Samenvatting van het boek De ontwikkeling van het kind van Frank Verhulst.
De hoofdstukken 1,2,5,7,8,9 worden besproken.
Tentamenstof voor de 1e tentamenweek van Sportkunde leerjaar 1.
De ontwikkeling van het kind
Hoofdstuk 1 Inleiding
3 basisprincipes van ontwikkeling:
1. Proces dat in een vaste volgorde verloopt en onomkeerbaar is.

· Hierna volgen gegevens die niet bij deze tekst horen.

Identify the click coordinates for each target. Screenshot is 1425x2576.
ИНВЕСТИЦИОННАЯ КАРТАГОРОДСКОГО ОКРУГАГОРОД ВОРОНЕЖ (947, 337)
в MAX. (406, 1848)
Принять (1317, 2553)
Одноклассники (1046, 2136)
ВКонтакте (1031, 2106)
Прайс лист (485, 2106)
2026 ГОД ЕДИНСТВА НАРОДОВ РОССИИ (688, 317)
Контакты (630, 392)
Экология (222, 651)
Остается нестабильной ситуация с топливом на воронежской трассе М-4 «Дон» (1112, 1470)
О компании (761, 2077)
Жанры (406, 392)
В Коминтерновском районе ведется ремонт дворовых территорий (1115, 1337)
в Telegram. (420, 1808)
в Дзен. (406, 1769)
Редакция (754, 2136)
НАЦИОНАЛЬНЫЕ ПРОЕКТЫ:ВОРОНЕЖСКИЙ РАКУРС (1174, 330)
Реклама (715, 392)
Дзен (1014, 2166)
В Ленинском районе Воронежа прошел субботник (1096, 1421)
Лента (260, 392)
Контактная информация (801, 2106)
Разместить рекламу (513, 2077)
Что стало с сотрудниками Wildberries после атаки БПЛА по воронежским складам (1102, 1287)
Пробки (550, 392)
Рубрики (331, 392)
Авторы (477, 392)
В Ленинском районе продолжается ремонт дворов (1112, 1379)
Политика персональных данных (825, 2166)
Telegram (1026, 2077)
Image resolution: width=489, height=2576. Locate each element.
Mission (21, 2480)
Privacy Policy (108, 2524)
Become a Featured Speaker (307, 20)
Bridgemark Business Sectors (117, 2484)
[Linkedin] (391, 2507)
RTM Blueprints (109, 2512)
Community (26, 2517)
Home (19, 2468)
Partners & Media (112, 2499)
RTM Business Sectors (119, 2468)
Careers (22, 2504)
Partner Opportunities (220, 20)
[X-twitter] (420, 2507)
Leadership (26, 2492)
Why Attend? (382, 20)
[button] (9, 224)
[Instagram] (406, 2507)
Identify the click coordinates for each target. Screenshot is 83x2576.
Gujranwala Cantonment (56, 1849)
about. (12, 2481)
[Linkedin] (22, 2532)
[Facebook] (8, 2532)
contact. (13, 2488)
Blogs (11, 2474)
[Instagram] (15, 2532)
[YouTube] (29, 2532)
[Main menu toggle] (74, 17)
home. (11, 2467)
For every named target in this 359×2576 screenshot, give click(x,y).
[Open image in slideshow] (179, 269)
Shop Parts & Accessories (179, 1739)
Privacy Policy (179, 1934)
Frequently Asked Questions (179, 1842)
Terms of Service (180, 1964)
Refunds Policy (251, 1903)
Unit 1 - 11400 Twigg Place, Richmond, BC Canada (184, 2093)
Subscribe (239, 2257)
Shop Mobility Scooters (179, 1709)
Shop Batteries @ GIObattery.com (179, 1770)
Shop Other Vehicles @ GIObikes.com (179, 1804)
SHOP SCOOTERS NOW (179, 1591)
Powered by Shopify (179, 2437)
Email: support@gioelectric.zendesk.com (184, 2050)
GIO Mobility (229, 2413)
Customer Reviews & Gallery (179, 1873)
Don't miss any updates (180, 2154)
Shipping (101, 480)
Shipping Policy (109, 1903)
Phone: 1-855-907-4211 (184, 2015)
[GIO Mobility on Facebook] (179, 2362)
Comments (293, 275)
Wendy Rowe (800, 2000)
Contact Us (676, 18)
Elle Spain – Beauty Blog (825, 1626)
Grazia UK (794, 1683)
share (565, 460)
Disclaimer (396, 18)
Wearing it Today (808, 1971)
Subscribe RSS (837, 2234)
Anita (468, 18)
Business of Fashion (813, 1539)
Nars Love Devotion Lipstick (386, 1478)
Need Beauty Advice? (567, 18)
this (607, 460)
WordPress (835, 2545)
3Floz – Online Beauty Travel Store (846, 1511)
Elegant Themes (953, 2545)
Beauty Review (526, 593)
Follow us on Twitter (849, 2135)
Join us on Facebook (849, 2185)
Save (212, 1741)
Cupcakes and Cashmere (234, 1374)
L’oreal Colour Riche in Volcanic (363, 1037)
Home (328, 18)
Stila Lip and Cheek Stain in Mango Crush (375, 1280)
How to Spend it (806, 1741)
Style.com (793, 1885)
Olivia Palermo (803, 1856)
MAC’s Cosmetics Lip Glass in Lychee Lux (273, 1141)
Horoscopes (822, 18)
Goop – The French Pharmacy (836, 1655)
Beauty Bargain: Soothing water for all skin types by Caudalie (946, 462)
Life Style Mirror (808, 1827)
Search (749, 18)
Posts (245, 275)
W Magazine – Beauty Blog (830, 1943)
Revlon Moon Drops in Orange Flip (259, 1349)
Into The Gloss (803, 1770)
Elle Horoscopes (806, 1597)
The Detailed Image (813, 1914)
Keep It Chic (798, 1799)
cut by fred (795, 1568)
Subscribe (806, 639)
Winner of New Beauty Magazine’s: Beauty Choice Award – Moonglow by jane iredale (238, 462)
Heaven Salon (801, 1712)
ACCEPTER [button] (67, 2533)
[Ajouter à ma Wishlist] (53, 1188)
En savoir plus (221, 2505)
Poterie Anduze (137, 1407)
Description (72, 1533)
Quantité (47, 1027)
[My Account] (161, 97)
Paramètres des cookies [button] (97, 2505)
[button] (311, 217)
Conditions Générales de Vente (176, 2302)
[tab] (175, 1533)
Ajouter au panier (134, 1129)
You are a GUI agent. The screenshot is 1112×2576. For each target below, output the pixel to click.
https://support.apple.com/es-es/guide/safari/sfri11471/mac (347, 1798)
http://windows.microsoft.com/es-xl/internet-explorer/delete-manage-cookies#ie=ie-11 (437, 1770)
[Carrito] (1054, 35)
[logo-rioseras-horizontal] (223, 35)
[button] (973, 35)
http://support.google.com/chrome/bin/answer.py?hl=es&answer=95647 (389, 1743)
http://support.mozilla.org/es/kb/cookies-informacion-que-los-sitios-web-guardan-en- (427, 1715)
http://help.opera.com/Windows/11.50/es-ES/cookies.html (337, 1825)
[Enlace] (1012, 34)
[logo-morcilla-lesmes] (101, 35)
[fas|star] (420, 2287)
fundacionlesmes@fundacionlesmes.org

Bv.
Kinderen kruipen eerst voordat ze kunnen lopen.
2. Cumulatief: elke fase bevat al het voorgaande
3. Van eenvoudig naar complex
Definitie van ontwikkeling: Ontwikkeling bestaat uit onomkeerbare veranderingen
in de tijd die in een vaste volgorde, cumulatief en in de richting van grotere
complexiteit verlopen.
Ontwikkeling is een product van 3 factoren:
1. De erfelijke basis zit in de genen
2. Zowel genetische als omgevingsinvloeden
3. Actuele omgevingsinvloeden
Er zijn 6 vragen:
1. Hoe houden genetische en omgevingsinvloeden met elkaar verband en
beïnvloeden elkaar?
2. Zijn kinderen passieve of actieve ontvangers van omgevingsinvloeden?
3. Is de ontwikkeling gradueel of continu veranderingsproces of een
discontinu proces?
4. Wat is het verschil tussen eigenschappen die mensen gemeen hebben en
eigenschappen die mensen uniek maken?
5. Is er sprake van stabiliteit of verandering?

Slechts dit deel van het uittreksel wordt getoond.